_Problems to work on:_
**1.** Using the article on the RESTRICT Act, answer each question briefly:
(a) Which six countries does the bill cover?
(b) How many co-sponsors does the legislation have?
(c) For how long has the Biden administration been reviewing TikTok's deal with CFIUS?
**2.** Repeat word for word everything in the article on the RESTRICT Act from "But the bill’s" down to "Huawei and ZTE.".

##### Excerpt provided #####

A bipartisan group of senators introduced a sweeping bill Tuesday that would allow the federal government to regulate and even ban foreign-produced technology, including TikTok.
The bill, the Restricting the Emergence of Security Threats that Risk Information and Communications Technology Act, or RESTRICT Act, would give the secretary of commerce broad power to regulate tech produced by six countries that have adversarial relationships with the U.S.: China, Cuba, Iran, North Korea, Russia and Venezuela.
The White House endorsed the RESTRICT Act on Tuesday, calling it “a systematic framework for addressing technology-based threats to the security and safety of Americans.”
While the bill doesn’t cite TikTok by name, the senators who introduced it repeatedly touched on fears that TikTok, a social video app owned by the Chinese company ByteDance that’s wildly popular in the U.S. and around the world, gives Beijing a steady stream of information about its users.
“It is widely acknowledged that TikTok’s a threat to our national security,” Sen. John Thune, R-N.D., said at a news conference. Thune, a member of Republican leadership and a senior member of the Commerce Committee, is sponsoring the bill with Senate Intelligence Committee Chair Mark Warner, D-Va.; the legislation has 10 co-sponsors, five from each party.
“I’m particularly concerned about TikTok’s connections to the Chinese Communist Party, which repeatedly, repeatedly spies on American citizens,” Thune added.
Brooke Oberwetter, a spokesperson for TikTok, said in an email that the Biden administration already has the power to oversee the app through the Committee on Foreign Investment in the United States, known as CFIUS, and that a blanket ban would be counterproductive for U.S. interests.
“We appreciate that some members of Congress remain willing to explore options for addressing national security concerns that don’t have the effect of censoring millions of Americans,” Oberwetter said. “A U.S. ban on TikTok is a ban on the export of American culture and values to the billion-plus people who use our service worldwide.”
Oberwetter noted that TikTok had negotiated a deal with CFIUS that the Biden administration has been reviewing for six months.
But the bill’s implications go beyond TikTok. It’s designed to let the federal government pre-empt situations in which technology produced in any of the six authoritarian countries named in the bill becomes popular in the U.S., as was the case with the Russian antivirus company Kaspersky, which is banned on federal computers, and the Chinese telecommunications equipment manufacturers Huawei and ZTE.

##### Dataset extract #####

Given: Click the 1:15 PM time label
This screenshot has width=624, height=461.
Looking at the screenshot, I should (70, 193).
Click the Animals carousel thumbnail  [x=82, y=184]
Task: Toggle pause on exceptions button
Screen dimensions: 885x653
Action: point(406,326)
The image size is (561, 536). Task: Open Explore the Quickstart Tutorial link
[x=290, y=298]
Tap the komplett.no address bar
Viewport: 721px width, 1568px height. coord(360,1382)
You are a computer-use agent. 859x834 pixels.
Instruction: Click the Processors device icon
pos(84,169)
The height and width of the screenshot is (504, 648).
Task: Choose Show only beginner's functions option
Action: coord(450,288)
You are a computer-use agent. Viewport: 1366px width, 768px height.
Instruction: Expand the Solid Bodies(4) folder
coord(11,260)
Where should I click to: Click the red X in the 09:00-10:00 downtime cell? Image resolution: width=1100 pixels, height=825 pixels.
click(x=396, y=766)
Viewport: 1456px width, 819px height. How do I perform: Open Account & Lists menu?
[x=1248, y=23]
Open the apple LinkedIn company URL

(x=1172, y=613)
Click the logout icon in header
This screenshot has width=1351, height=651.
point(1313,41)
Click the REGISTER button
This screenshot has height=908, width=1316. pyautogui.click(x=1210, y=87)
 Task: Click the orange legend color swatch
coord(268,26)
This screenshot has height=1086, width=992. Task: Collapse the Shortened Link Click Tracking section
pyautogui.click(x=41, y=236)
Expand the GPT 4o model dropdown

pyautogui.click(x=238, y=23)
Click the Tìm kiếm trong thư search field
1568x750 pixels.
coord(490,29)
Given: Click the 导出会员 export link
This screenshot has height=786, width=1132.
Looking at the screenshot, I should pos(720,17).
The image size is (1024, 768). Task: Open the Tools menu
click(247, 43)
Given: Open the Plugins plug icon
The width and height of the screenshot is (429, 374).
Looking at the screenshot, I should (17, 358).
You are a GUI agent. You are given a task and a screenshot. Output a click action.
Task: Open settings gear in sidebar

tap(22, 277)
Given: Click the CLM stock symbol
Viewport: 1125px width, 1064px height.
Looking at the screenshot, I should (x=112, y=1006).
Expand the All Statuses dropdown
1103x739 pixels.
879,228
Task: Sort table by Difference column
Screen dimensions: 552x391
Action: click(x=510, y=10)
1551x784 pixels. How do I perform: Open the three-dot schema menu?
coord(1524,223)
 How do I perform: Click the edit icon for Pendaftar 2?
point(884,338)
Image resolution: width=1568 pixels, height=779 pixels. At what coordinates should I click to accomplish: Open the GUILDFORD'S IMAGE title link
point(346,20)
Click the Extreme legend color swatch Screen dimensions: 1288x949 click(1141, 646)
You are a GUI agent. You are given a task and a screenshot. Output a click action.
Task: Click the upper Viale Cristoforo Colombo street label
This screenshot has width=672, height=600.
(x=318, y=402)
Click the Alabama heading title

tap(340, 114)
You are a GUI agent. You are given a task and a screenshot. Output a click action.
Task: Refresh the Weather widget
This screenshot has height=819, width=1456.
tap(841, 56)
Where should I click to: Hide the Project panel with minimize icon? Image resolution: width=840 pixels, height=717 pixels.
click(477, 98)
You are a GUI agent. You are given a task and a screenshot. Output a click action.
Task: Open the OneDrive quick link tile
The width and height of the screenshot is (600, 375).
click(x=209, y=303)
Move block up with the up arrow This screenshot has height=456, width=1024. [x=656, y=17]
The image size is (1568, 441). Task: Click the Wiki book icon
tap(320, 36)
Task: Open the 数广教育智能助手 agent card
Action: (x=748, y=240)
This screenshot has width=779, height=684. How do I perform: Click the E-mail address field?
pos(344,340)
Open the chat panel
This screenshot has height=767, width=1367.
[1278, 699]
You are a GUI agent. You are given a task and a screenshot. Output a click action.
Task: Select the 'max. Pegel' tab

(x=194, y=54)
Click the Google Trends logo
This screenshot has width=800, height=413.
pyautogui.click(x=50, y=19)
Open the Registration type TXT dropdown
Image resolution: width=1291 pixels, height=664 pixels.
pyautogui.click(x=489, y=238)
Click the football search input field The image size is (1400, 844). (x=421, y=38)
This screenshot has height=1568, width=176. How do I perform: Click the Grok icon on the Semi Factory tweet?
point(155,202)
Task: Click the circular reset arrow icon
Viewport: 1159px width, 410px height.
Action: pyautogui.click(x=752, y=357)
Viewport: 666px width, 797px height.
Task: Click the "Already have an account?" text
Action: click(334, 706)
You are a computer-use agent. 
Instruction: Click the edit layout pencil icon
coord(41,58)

#####

_Per-task answers:_
**1.**
(a) China, Cuba, Iran, North Korea, Russia and Venezuela.
(b) Ten, five from each party.
(c) Six months.

**2.**
But the bill’s implications go beyond TikTok. It’s designed to let the federal government pre-empt situations in which technology produced in any of the six authoritarian countries named in the bill becomes popular in the U.S., as was the case with the Russian antivirus company Kaspersky, which is banned on federal computers, and the Chinese telecommunications equipment manufacturers Huawei and ZTE.